■ Document segment ■
========================

Honestly, I think I'd lose my mind if bedtime dragged out over several hours. I need that time (see aforementioned zoning-out).
If I had to say something useful, it would be something like the SuperNanny technique. Where you just keep putting them back, no interaction, no 'reward.'
Posted by: Amanda | August 15, 2011 at 09:10 AM
Julia,
Is the melatonin still working for Patrick? After I saw your post about finding the chewable version, I called my pediatrician to ask how much my 9-year-old could take (based on her weight). I just have to say it has rocked our world -- in a fantabulous way. She is now going to sleep at a decent hour and getting lots of good sleep. She's always had a TERRIBLE time going to sleep at night, but the melatonin has really helped. After about the fourth night of her falling to sleep within 30 minutes I was sold. Thank you, bless you, love you!
Posted by: Shannnon @nwaMotherlode | August 15, 2011 at 09:19 AM
Like several others who have commented, I am very, very grumpy after bedtime and I have good sleepers. My sons are 5 and 8 now and they call for me very rarely and only if they have a real problem (they're sick or have had a seriously scary dream.) When they were toddlers I was intolerant of post-bedtime shenanigans and even went so far as to withdraw privileges (for example, no Thomas the Tank Engine DVD tomorrow if you fuss again). I felt that it was healthier for ALL of us to get good sleep so I felt justified in being tough about the boys being required to stay quietly in bed.
Posted by: BigSkyMum | August 15, 2011 at 09:36 AM
Since I had an overactive imagination, was terrified of the dark, and had a mother who practiced the mean-after-bedtime parenting philosophy, most of my childhood nights were spent being scared witless. When I had my own kids, those memories were still vivid. Needless to say, the bedtime wars were lost before they'd begun.
We all survived, still like each other, and now everyone sleeps quite well. As for my own mother? I am still sort of holding a grudge.
Posted by: KarinNH | August 15, 2011 at 09:50 AM
Oh I should add, my kids now share a room. If they're in together there's a certain amount of interacting when they first go to bed, but when their each in their own rooms there are tears and loneliness and misery.

========================

■ Task requirements ■
**A)** Answer these questions about the comment thread on bedtime, marking each answer (i), (ii), (iii):
(i) Which technique does Amanda mention?
(ii) After about which night of the 9-year-old falling asleep within 30 minutes was the commenter who asked Julia about melatonin sold?
(iii) How old are BigSkyMum's sons?
**B)** Copy the comment thread between "If I had to" and "you, love you!", inclusive, changing every "melatonin" to "magnesium".

■ Records ■

========================

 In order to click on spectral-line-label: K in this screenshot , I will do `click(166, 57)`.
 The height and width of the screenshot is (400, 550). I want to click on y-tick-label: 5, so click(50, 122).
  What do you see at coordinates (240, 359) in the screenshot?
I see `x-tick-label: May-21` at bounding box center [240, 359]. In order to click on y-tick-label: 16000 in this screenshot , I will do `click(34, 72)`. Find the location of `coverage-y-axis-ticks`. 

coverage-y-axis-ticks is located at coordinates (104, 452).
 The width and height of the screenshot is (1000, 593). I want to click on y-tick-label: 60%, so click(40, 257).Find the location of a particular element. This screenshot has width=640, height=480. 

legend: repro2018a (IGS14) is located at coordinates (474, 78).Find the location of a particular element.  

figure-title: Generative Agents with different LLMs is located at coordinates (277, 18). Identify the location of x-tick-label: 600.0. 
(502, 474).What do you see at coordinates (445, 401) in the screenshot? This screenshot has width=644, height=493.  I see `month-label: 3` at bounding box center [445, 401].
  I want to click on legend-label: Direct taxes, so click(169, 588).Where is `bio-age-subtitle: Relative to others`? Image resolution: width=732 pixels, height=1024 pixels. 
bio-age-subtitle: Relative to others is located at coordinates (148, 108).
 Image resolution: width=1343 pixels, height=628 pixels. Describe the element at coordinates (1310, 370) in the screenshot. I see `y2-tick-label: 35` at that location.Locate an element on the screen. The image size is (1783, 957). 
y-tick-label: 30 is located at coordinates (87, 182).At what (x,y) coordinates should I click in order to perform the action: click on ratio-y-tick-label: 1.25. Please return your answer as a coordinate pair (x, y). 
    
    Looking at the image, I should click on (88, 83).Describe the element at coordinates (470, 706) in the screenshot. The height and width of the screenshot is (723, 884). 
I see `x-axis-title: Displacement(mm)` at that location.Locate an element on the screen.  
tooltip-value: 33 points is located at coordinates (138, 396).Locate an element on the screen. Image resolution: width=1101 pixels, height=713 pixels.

========================

■ Solutions in order ■
**A)**
(i) The SuperNanny technique.
(ii) About the fourth night.
(iii) 5 and 8.

**B)**
If I had to say something useful, it would be something like the SuperNanny technique. Where you just keep putting them back, no interaction, no 'reward.'
Posted by: Amanda | August 15, 2011 at 09:10 AM
Julia,
Is the magnesium still working for Patrick? After I saw your post about finding the chewable version, I called my pediatrician to ask how much my 9-year-old could take (based on her weight). I just have to say it has rocked our world -- in a fantabulous way. She is now going to sleep at a decent hour and getting lots of good sleep. She's always had a TERRIBLE time going to sleep at night, but the magnesium has really helped. After about the fourth night of her falling to sleep within 30 minutes I was sold. Thank you, bless you, love you!